А другие толпы уже заполнят экран, но неба на нем не будет — будет низкий потолок зала, тронное кресло на невысоких ступенях, огонь за решеткой камина. Будут три дочери — Гонерилья и Регана в темном, Корделия в светлом платье и с непокрытой головой. Дочери встанут во главе своих кланов, и рядом с маской лица Гонерильи мы увидим тревожные глаза Олбэни (в этой роли — Донатас Банионис), а лживый, надменный взгляд Корнуэля будет странно сочетаться с торжественной неподвижностью Реганы. Только Лира не будет, и каждая лишняя секунда ожидания насытит грозой и без того наэлектризованный воздух.
«Что может напоминать дворец Лира, его атмосферу? Пожалуй, описание космоса, которое я сегодня прочитал в „Правде“… Главный конструктор автоматической станции говорит: „Космос — среда агрессивная и, по нашим понятиям, противожизненная.
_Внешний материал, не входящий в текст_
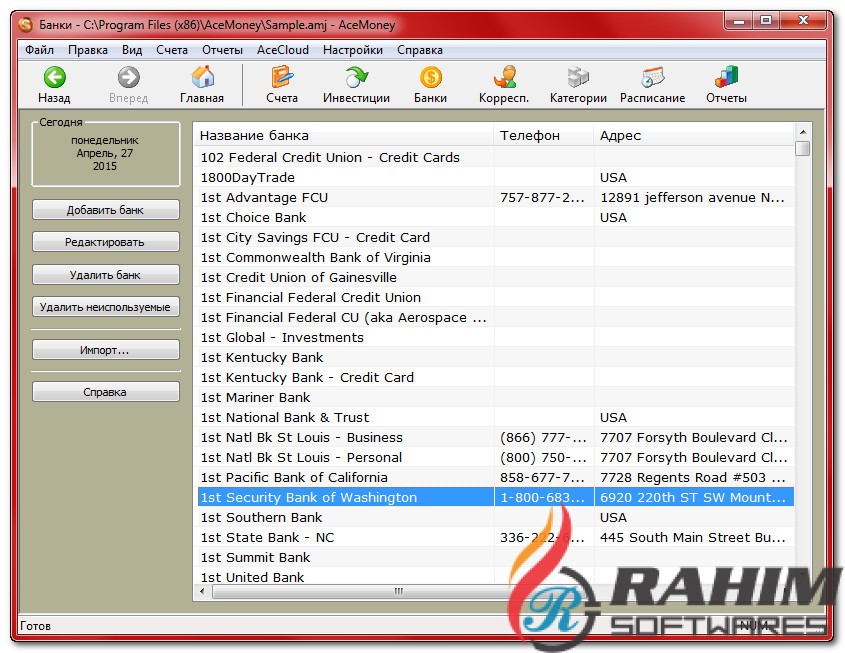
Task: Click the Назад (Back) toolbar icon
Action: pos(54,78)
Все против нас — глубокий вакуум, немыслимые температуры, космическая радиация, безбрежные пространства“» (из дневника режиссера).
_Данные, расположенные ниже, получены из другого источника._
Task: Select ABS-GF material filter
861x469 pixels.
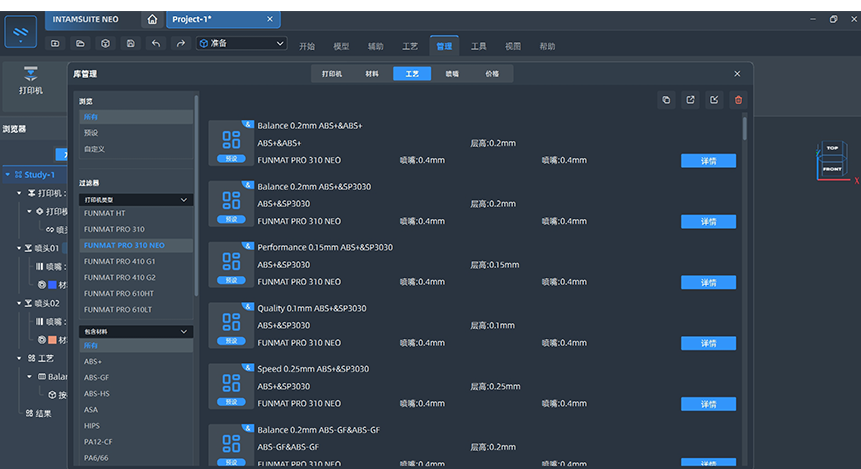Action: (97, 377)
Эти пространства, эту вселенную Козинцев сводит здесь в одну клетку, и она взрывается — не может не взорваться. Искру высекает Корделия, и сразу, словно все только этого и ждали, томительная, еле сдерживающая себя чинность прорывается криком, бранью, проклятиями и испугом.
Среди общей сумятицы, среди множества по-разному взволнованных лиц отчетливо войдет в память не столько Кент, несмотря на его благородную готовность вступиться за изгнанницу и поплатиться за это, сколько смятенный и решительный вид самой Корделии и нечто тайное, опасливое и опасное, вдруг промелькнувшее на лицах ее сестер. И Олбэни войдет в память — непроизвольной сочувственностью движения, которое он сделает навстречу Корделии, и репликой: «Полно, государь!», которой он его подтвердит. Но все это будет гласом вопиющего в пустыне: и увещевания Кента, и возглас Олбэни, и даже разлука с Корделией, минуту назад отрадой нашей и любимейшей дочерью. Мы будем видеть Лира, и мы будем это понимать…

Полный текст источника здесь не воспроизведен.